Immaginate che il governo decida di fissare ad un euro il prezzo al chilo del pane: trovereste ancora il pane in commercio? Immagino proprio di no, perché nessun produttore venderebbe ad un prezzo che non copre i costi. Da un giorno all’altro sparirebbe il pane dal commercio, chiuderebbero tutte le panetterie, i produttori industriali nelle migliori ipotesi licenzierebbero un po’ di personale continuando a produrre altri prodotti da forno o peggio, chiuderebbero anche loro. In un colpo solo sparirebbe il pane e aumenterebbe la disoccupazione. Quello che è successo in Venezuela.

Se il prezzo del latte ovino è crollato un motivo ci sarà. Forse un eccesso di produzione?

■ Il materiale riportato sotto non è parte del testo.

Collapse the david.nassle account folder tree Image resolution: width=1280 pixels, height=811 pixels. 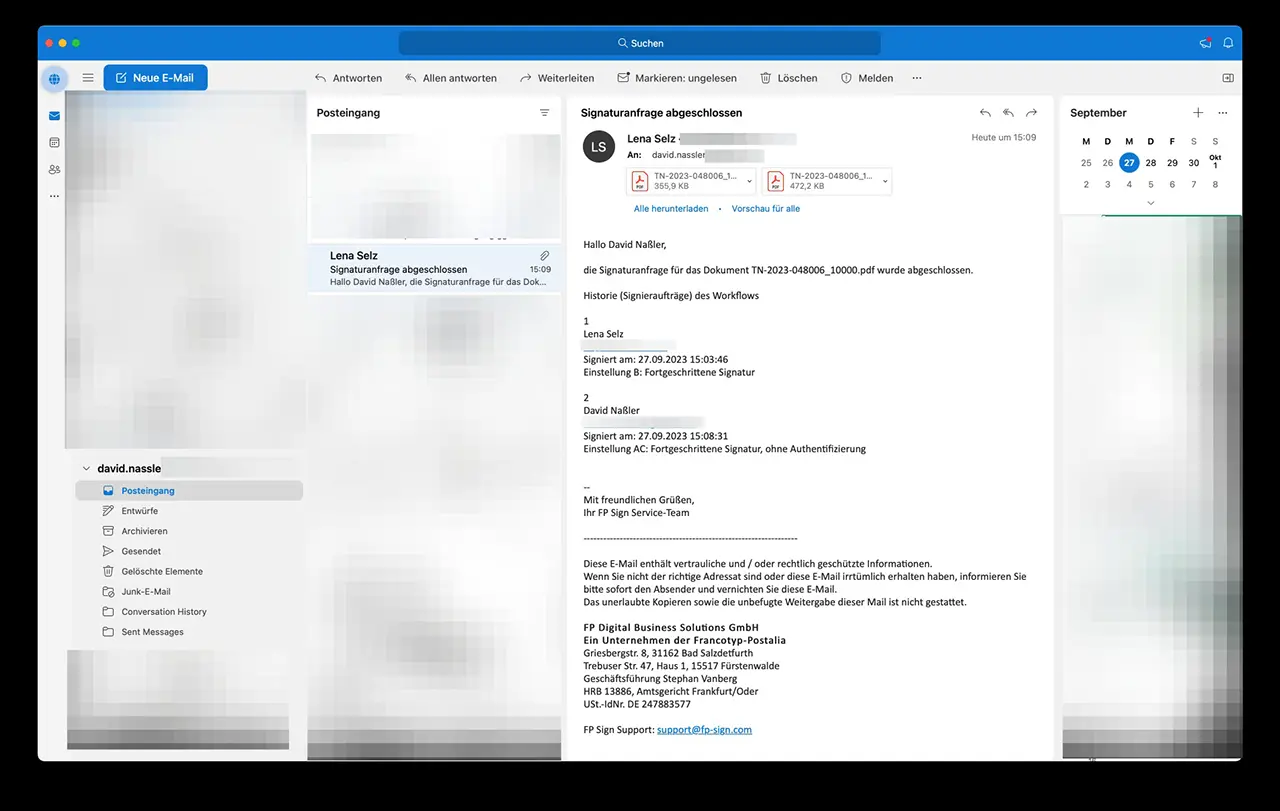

E questa sovrabbondanza sarà forse dovuta agli incentivi dati al settore?

Gli allevatori a quanto pare lamentano l’arrivo di latte estero a basso prezzo. Se all’estero riescono a produrre a costi più bassi perché non farlo anche in Italia? Alla fine i costi che incidono sono i soliti che dipendono dall’esosità dello stato italiano. Con meno tasse e meno burocrazia anche il latte italiano potrebbe costare meno. I produttori sardi perché non si riuniscono in consorzio cercando di fare massa per strappare un prezzo migliore e stabilire delle quote di produzione annuali per mantenere un certo prezzo? O ancora meglio, una volta riuniti in consorzio, occuparsi della trasformazione del latte e in questo modo controllare la filiera avendo maggiori utili? Le soluzioni ci sono e non si possono scaricare le proprie inefficienze e l’incapacità di modernizzarsi adeguandosi al mercato sui poveri cittadini che pagano le tasse. Infine se il pecorino è scarsamente apprezzato dal consumatore è inevitabile contrarre la produzione cercando di trovare un equilibrio fra quanto prodotto e quanto consumato. Seguendo la logica degli allevatori, chiunque potrebbe chiedere una sovvenzione per un motivo qualsiasi, ma ovviamente i soldi prima o poi finiscono.